De Ondernemingskamer:
beveelt een onderzoek naar het beleid en de gang van zaken van [B] , [C] , [D] , [E] , [F] over de periode vanaf 1 juli 2015;
benoemt een nader aan te wijzen en aan partijen bekend te maken persoon teneinde het onderzoek te verrichten;
stelt het bedrag dat het onderzoek ten hoogste mag kosten vast op € 25.000, de verschuldigde omzetbelasting daarin niet begrepen;
bepaalt dat de kosten van het onderzoek ten laste komen van [B] en dat zij voor de betaling daarvan ten genoegen van de onderzoeker voor de aanvang van diens werkzaamheden zekerheid dient te stellen;
benoemt mr.

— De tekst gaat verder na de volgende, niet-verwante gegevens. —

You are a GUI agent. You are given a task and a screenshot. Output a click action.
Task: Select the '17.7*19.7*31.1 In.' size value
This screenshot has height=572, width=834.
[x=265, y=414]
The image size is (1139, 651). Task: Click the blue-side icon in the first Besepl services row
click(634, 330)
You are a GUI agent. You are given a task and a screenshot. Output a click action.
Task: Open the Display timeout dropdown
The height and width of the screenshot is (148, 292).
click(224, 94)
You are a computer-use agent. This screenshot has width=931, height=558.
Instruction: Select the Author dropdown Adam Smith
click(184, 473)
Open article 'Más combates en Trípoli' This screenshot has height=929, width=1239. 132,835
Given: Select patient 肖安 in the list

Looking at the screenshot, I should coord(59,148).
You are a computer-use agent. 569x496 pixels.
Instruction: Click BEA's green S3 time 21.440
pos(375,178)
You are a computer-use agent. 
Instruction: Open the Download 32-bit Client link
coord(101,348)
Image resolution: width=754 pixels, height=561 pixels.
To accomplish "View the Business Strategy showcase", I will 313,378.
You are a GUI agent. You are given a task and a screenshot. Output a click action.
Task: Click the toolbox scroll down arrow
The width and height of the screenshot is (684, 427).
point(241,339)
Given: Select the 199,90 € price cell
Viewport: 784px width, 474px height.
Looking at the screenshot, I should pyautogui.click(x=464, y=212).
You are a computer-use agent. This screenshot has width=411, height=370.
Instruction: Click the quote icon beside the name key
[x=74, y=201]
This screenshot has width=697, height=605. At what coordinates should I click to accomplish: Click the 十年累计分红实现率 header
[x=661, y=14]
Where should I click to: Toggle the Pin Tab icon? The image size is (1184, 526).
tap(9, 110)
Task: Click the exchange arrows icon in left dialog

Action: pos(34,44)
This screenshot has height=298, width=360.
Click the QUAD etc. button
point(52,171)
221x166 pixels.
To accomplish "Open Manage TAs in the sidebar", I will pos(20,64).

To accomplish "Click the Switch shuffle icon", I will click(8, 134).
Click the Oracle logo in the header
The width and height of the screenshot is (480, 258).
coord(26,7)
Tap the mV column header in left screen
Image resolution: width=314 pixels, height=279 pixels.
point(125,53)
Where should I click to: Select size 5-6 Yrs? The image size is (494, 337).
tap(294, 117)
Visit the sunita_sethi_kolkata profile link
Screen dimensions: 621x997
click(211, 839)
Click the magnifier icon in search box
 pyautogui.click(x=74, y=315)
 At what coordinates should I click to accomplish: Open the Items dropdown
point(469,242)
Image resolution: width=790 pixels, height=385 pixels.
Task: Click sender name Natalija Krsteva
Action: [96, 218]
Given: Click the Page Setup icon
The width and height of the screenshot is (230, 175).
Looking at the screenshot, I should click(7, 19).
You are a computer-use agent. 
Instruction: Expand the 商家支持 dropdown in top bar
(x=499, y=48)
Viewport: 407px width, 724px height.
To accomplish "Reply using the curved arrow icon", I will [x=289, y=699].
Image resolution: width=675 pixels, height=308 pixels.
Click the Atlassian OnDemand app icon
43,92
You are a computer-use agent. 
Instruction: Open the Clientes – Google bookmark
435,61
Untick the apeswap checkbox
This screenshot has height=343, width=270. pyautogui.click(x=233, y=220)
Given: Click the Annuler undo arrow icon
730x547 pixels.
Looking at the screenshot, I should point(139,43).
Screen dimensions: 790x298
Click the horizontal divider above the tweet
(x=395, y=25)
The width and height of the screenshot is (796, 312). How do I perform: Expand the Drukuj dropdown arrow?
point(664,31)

A.M.L. Broekhuijsen-Molenaar tot raadsheer-commissaris, zoals bedoeld in artikel 2:350 lid 4 BW;
schorst, bij wijze van onmiddellijke voorziening en vooralsnog voor de duur van het geding, met ingang van heden [A] als bestuurder van [B] en bepaalt dat zij zolang de schorsing voortduurt geen aanspraak heeft op een
management fee;
benoemt bij wijze van onmiddellijke voorziening met onmiddellijke ingang en vooralsnog voor de duur van het geding – voor zover nodig in afwijking van de statuten – een nader aan te wijzen en aan partijen bekend te maken persoon tot commissaris van [B] ;
bepaalt dat het salaris en de kosten van deze commissaris ten laste komen van [B] en bepaalt dat [B] voor de betaling daarvan ten genoegen van de commissaris zekerheid dient te stellen vóór de aanvang van diens werkzaamheden;
compenseert de kosten van het geding tussen de verschenen partijen aldus dat iedere partij haar eigen kosten draagt;
wijst af hetgeen meer of anders is verzocht;
verklaart deze beschikking uitvoerbaar bij voorraad.
Deze beschikking is gegeven door mr. G.C. Makkink, voorzitter, mr. A.M.L. Broekhuijsen-Molenaar, en mr. M.P. Nieuwe Weme, raadsheren, prof. dr. R.A.H. van der Meer RA, drs. P.G. Boumeester, raden, in tegenwoordigheid van mr. M.A. Sterk, griffier, en uitgesproken ter openbare terechtzitting van de Ondernemingskamer van 18 mei 2017.